Przedsiębiorstwa rodzinne są szczególnie ważne dla europejskiej gospodarki. Tworzą one ponad 50% miejsc pracy w sektorze prywatnym. Dzięki sposobowi zarządzania wprowadzają znaczną stabilność na rynku. Ich finasowanie często pochodzi ze środków własnych rodziny oraz reinwestycji dochodów, a nie z kredytów, co daje także większą odporność na wahania koniunktur gospodarczych.
- Firmy rodzinne są głęboko zakorzenione w społecznościach lokalnych, wpływając na integrację mieszkańców i tworząc trudne do osiągnięcia w wielkich korporacjach bliskie kontakty z pracownikami. Przedsiębiorstwa rodzinne to także doskonała forma i szansa na rozpoczynanie oraz rozwijanie kariery zawodowej przez młodych ludzi – podkreślił poseł Szejnfeld.
- Mimo bardzo wielu zalet, firmy rodzinne nadal napotykają na znaczne utrudnienia i bariery w poszczególnych krajach członkowskich, dotyczące między innymi kwestii opodatkowania, prawa spadkowego, sukcesji przedsiębiorstw, darowizn, czy też możliwości pozyskiwania finasowania zewnętrznego - zaznaczył w interpelacji eurodeputowany.
W swoim wystapieniu do Komisji poseł Adam Szejnfeld poruszył również kwestię raportu Parlamentu Europejskiego przygotowanym przez Angelikę Niebler, wzywającego Komisję do utworzenia specjalnego instrumentu dla transferów finansowych, którego zadaniem jest zmniejszenie ryzyka utraty płynności finansowej przez firmy rodzinne.

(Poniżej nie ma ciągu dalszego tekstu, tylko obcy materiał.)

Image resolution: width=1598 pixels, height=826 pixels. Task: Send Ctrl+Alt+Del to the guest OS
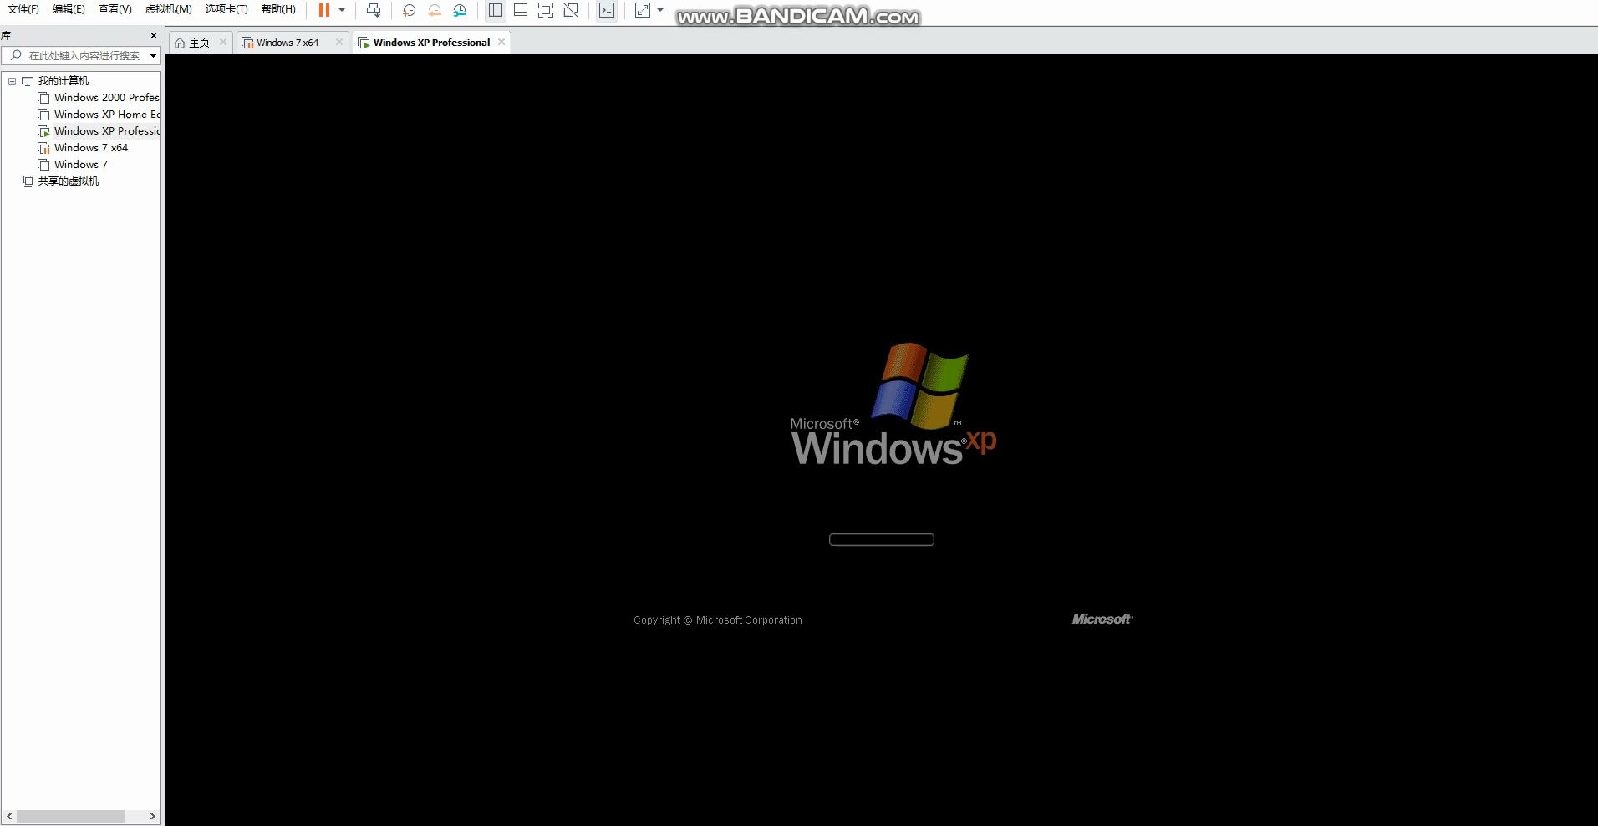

W wyżej wymienionym raporcie oprócz kwesti wsparcia finansowego, podkreślono również konieczność przyjęcia wspólnej europejskiej definicji przedsiębiorstw rodzinnych, ponieważ obecna sytuacja, gdzie każde państwo członkowskie posiada własną definicję, prowadzi do znacznych utrudnień przy tworzeniu nowych ponadnarodowych rozwiązań. Ponadto w raporcie PE, poruszono również problem sukcesji przedsiębiorstw rodzinnych. Obecne utrudnienia w prawie spadkowym i podatkowym doprowadzają każdego roku do upadku niemal 150 tysięcy firm rodzinnych w Europie.
Według posła Adama Szejnfelda przedsiębiorstwa tego sketora, znakomicie wpisujące się w polską i europejksa ideę społecznej gospodarki rynkowej zasługują na szczególne traktowanie.